### Dataset entries
##############################

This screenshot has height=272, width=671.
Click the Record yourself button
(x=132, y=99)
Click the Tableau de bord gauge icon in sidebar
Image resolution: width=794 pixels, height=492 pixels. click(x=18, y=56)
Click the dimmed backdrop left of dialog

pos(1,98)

##############################

### Work item
Each entry must be set down exactly as it appears.

### Solution to this task
This screenshot has height=272, width=671.
Click the Record yourself button
(x=132, y=99)
Click the Tableau de bord gauge icon in sidebar
Image resolution: width=794 pixels, height=492 pixels. click(x=18, y=56)
Click the dimmed backdrop left of dialog

pos(1,98)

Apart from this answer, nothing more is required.